= GIVEN TASK =
Starting at the line that contains "Image resolution: width=1470" and stopping after the line that contains "Action: (x=97, y=214)", lay out the data as a JSON list of strings, one string per line, with blank lines skipped. Leave the pictures out of your answer.

= RECORDS PROVIDED =
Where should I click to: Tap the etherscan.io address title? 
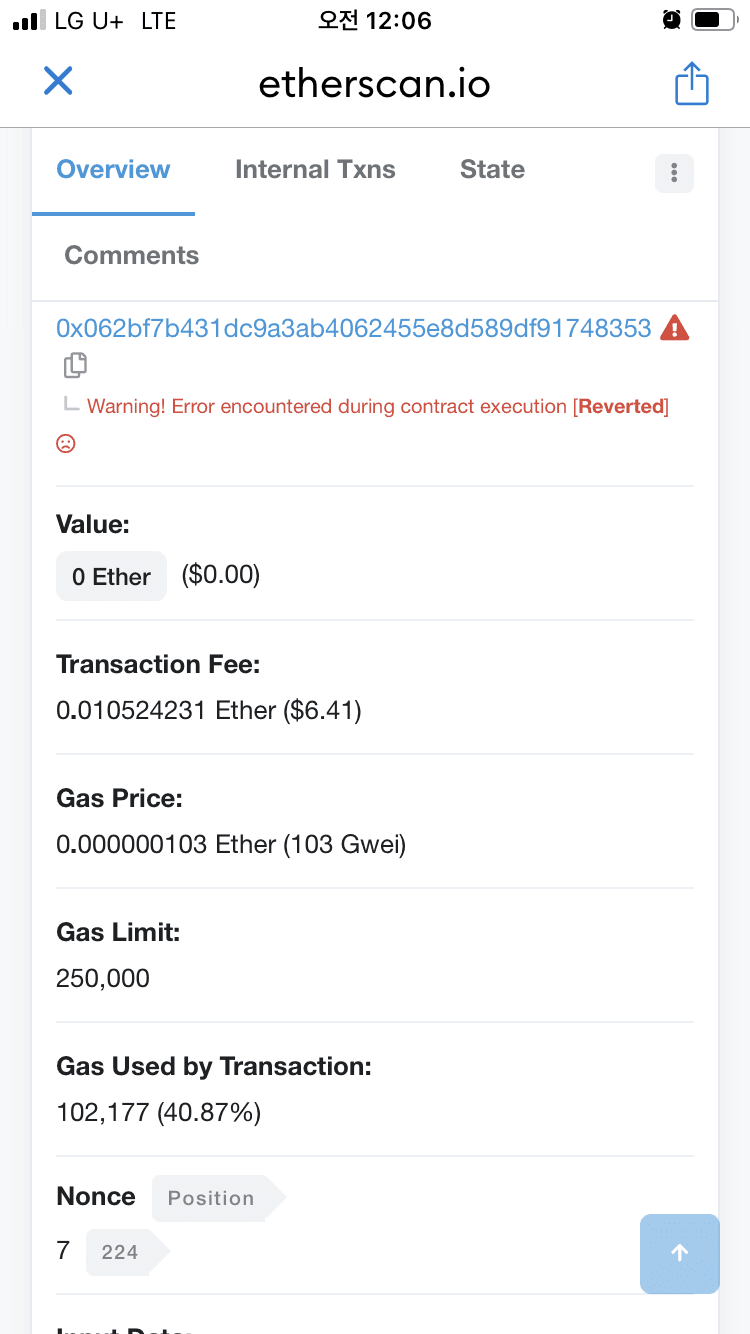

==

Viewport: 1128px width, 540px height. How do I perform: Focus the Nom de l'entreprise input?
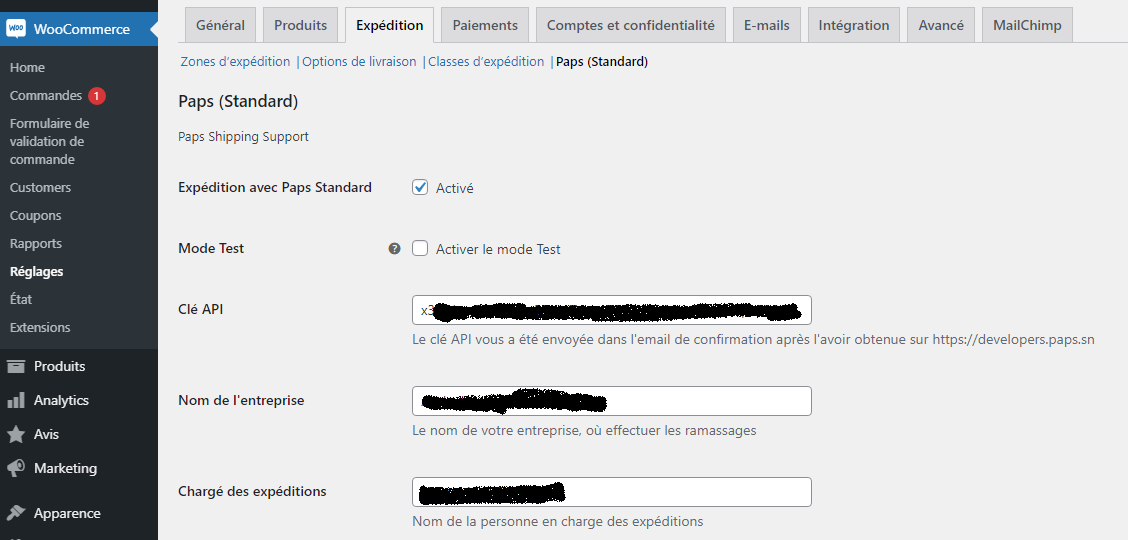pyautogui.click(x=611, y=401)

...

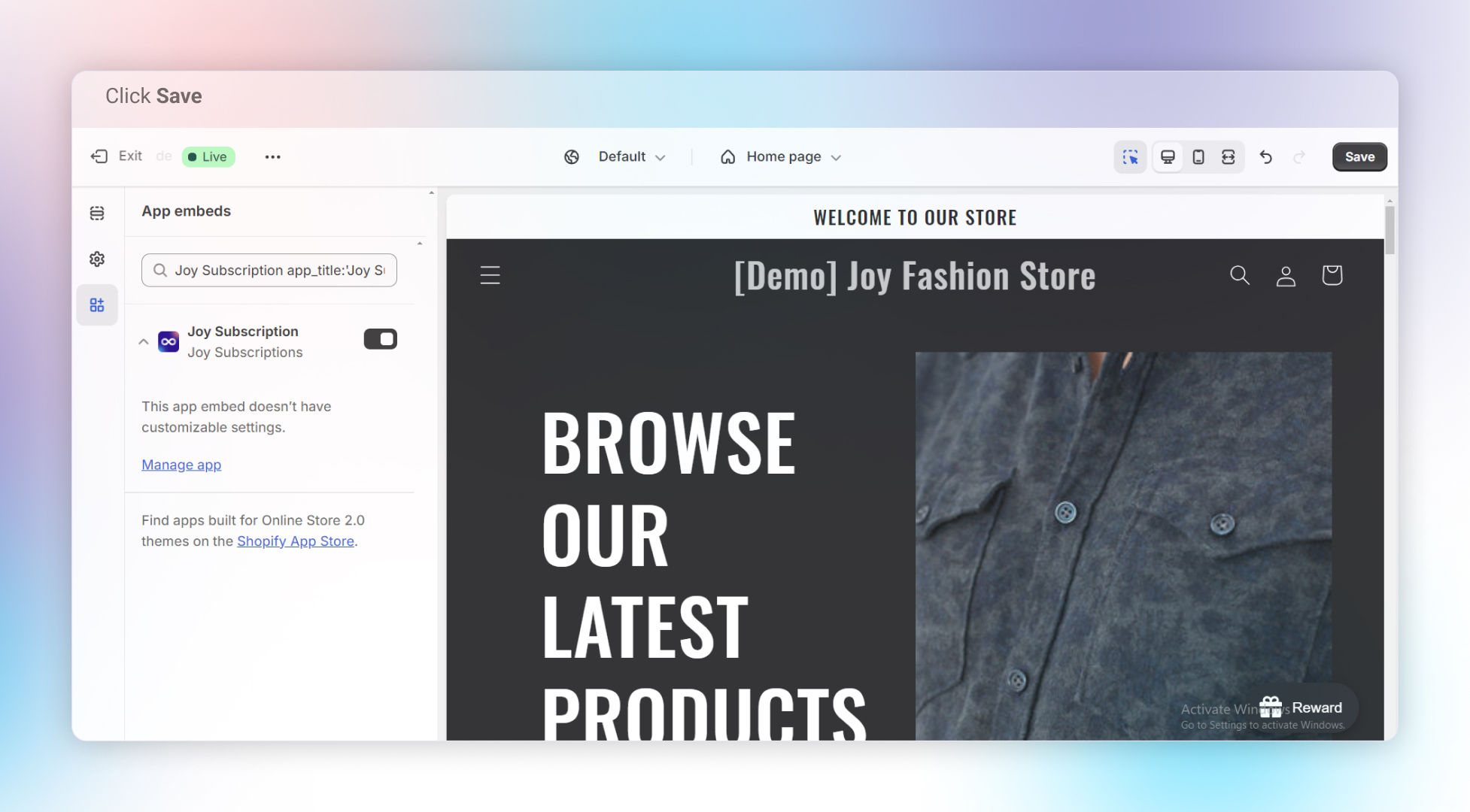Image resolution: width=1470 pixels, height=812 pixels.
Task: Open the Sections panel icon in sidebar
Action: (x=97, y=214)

= WORKED SOLUTION =
[
  "Image resolution: width=1470 pixels, height=812 pixels.",
  "Task: Open the Sections panel icon in sidebar",
  "Action: (x=97, y=214)"
]